How to complete this task: Exactly the lines from the one with "Given: Show non-printable" through the final line of the entries, and nothing else, should appear in the answer; no pictures go in it.

Records from a data collection:
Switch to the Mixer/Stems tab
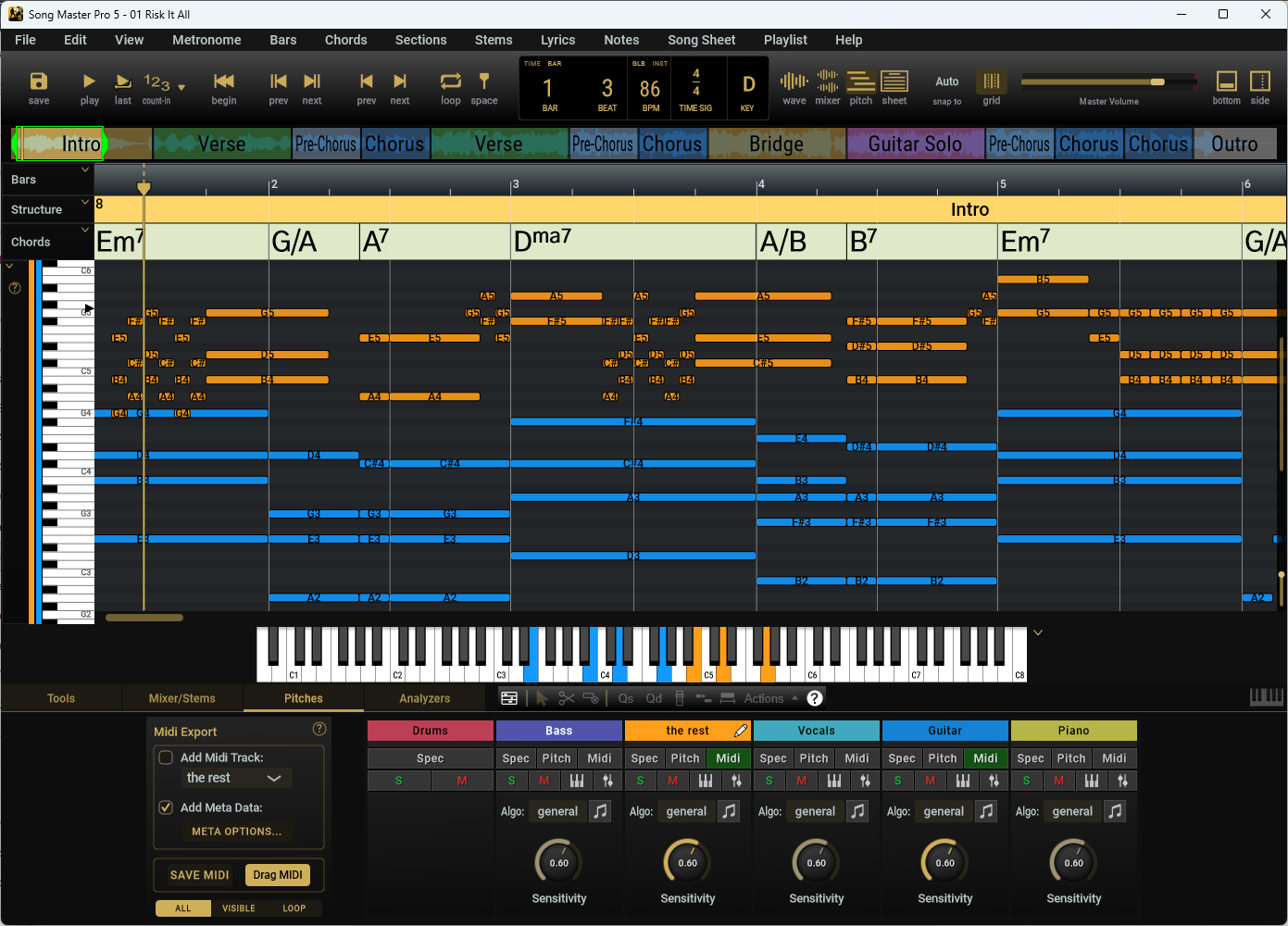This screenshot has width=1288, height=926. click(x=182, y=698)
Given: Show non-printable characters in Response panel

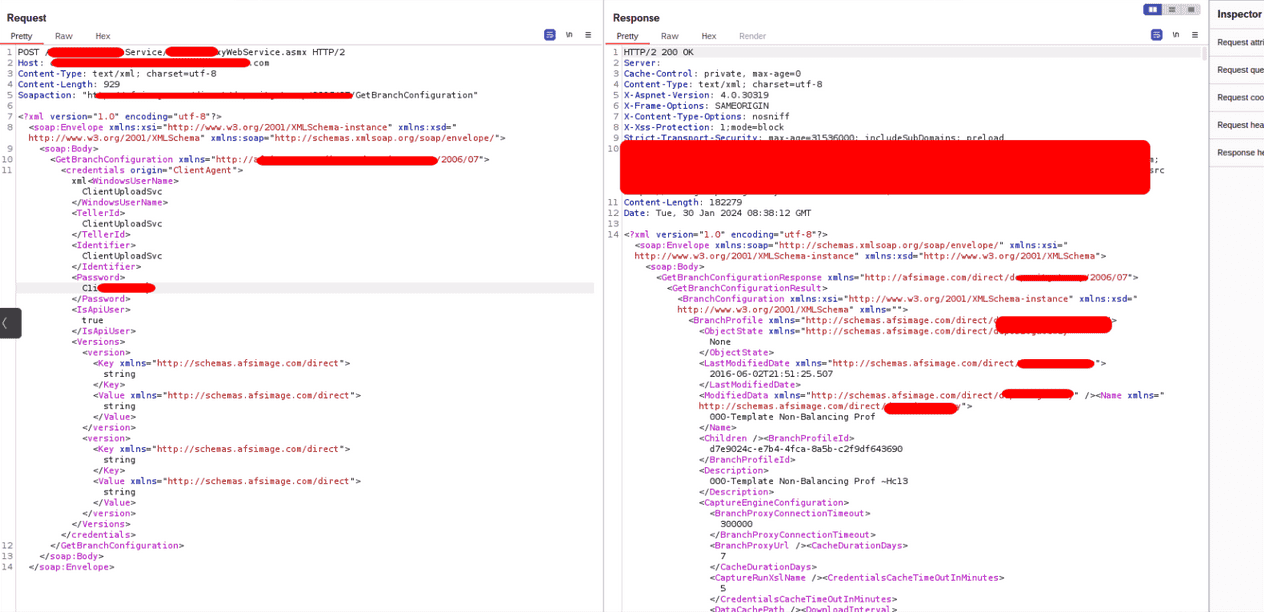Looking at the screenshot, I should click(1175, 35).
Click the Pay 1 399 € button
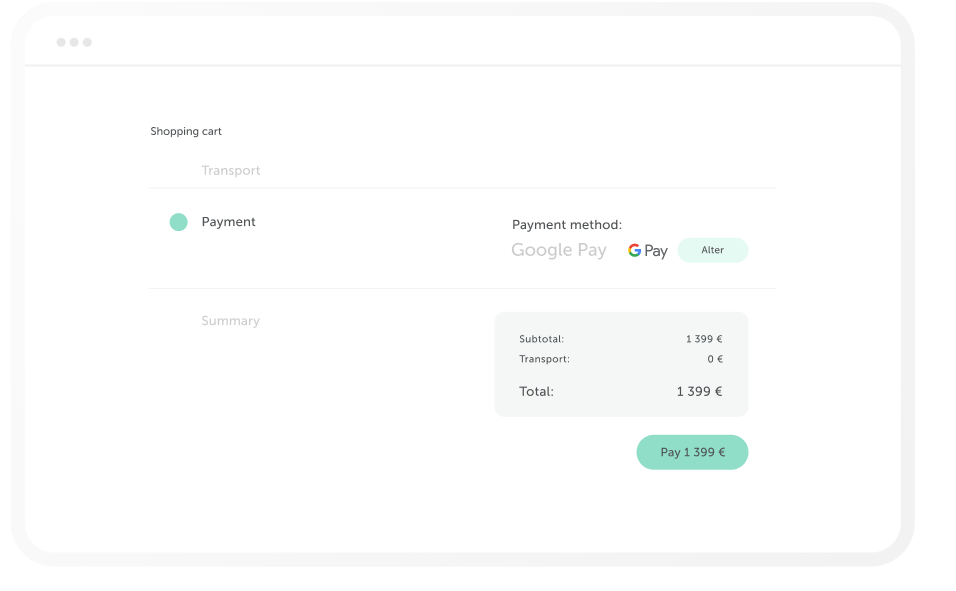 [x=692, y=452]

Result for this task:
Given: Show non-printable characters in Response panel

Looking at the screenshot, I should click(1175, 35).
Click the Pay 1 399 € button
 [x=692, y=452]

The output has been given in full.